Michel Chiha d’hier et d’aujourd’hui

Au Salon du livre, l’actualité de la vision politique du fondateur du quotidien « Le Jour » mise en lumière.

Michel Chiha. Photo d'archives

Jamais la « mutilation du Liban » n’aura été aussi cruellement révélée qu’après cette immersion dans la pensée moderniste d’un Michel Chiha, ressuscitée samedi dans le cadre d’un minicénacle organisé au Salon du livre.

Transformée en une plateforme d’échanges – le temps d’un « bouillon de culture » sur la vision politique, économique et géopolitique que nous a léguée ce brillant maître à penser –, l’« Agora » du nouveau BIEL a attiré une foule de nostalgiques d’une époque révolue dont il ne reste aujourd’hui plus aucune empreinte, ni le moindre repère en termes de valeurs politiques et humanistes, comme le souligneront en substance les intervenants lors d’une table ronde organisée par la Fondation Michel Chiha et L’Orient-Le Jour.
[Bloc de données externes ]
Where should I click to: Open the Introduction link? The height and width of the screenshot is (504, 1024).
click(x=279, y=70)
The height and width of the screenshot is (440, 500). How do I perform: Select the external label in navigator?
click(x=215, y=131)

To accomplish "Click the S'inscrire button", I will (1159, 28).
À l’occasion de la parution d’une anthologie regroupant une sélection d’écrits politiques et littéraires tirés de l’œuvre fournie de cet écrivain hors normes, un vibrant hommage a été rendu à Michel Chiha, dont les « articles-messages » sont d’autant plus d’actualité qu’ils ont permis de définir les contours d’une « modernité » que le Liban d’aujourd’hui n’a pas réussi à apprivoiser, ni même à effleurer.
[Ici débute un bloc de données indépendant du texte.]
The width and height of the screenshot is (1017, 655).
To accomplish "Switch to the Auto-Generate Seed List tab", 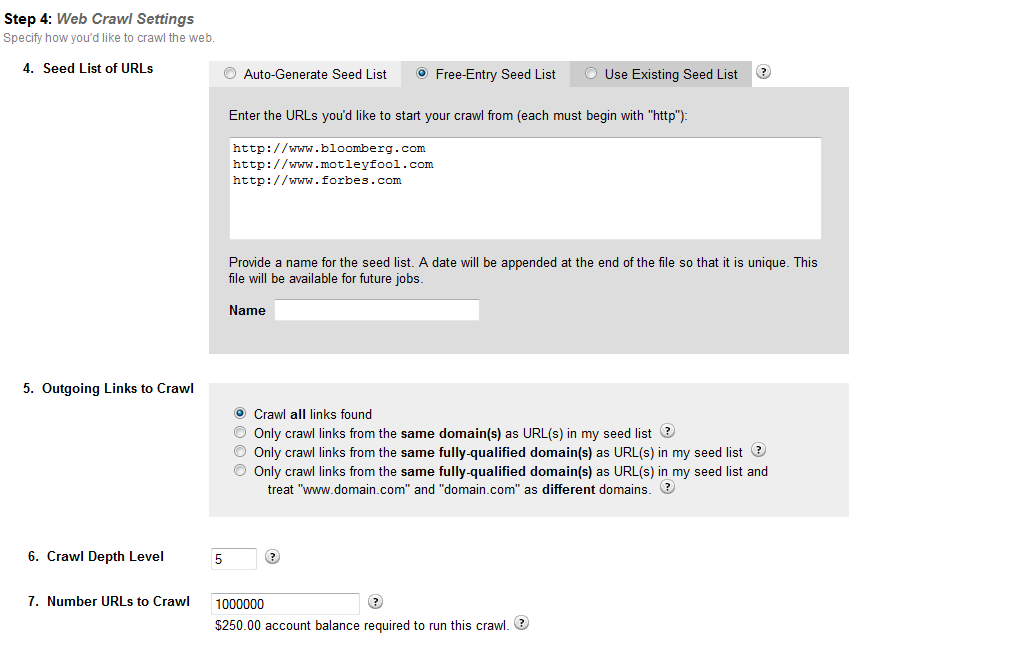I will click(x=314, y=74).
« Michel Chiha aurait voulu qu’on réfléchisse avec lui vers l’avenir », lance le modérateur, Karim Bitar, politologue, qui souligne la nécessité pour le Liban de sortir des clichés creux d’un « Liban-plateforme » pour le tourisme et les finances, pour mieux réfléchir à son positionnement économique et géopolitique dans un monde en mutation. Un peu comme l’aurait fait Michel Chiha, « un homme tourné vers l’avenir plutôt que vers le passé », et qui disséquait les réalités de son époque avec pragmatisme.
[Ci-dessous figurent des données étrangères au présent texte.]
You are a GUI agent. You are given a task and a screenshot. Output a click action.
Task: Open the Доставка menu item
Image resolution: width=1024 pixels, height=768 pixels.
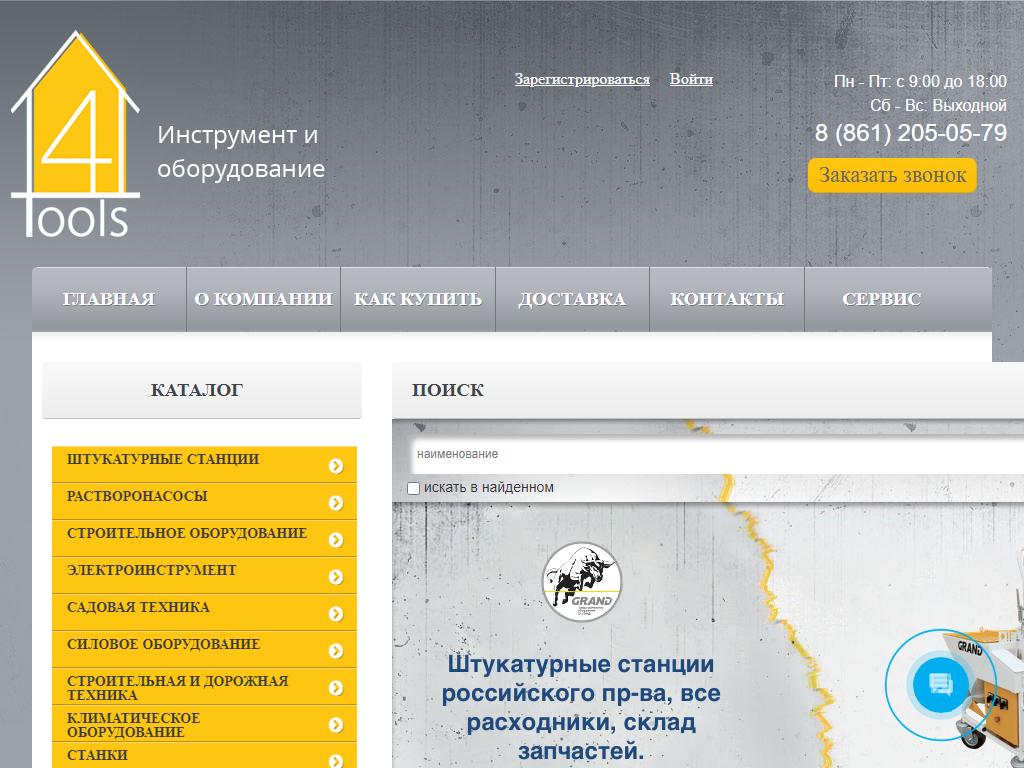click(x=572, y=299)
« Michel Chiha aurait parlé aujourd’hui de l’économie du savoir, des nouvelles technologies, de l’intelligence artificielle, et réfléchi à comment le Liban peut se positionner en mettant en avant ses avantages compétitifs », affirme M. Bitar. Bien placé pour effectuer le parallèle entre le Liban imprégné de valeurs et de grandeur tel que l’a rêvé et préconisé Michel Chiha, et le Liban tel qu’il est devenu, le ministre sortant Marwan Hamadé est également la personne appropriée pour « détecter les repères occultés pendant des décennies de crise, de guerres civiles, de pactes avortés et de réconciliations factices ».

Révolutionner les mentalités

Dénonçant tour à tour un « fascisme bête et méchant », un « isolationnisme aveugle et suicidaire », « une ploutocratie vulgaire dans ses actes », mais aussi, « des “minorités associées” qui se comportent comme des vautours », M. Hamadé n’a pas ménagé ses contemporains.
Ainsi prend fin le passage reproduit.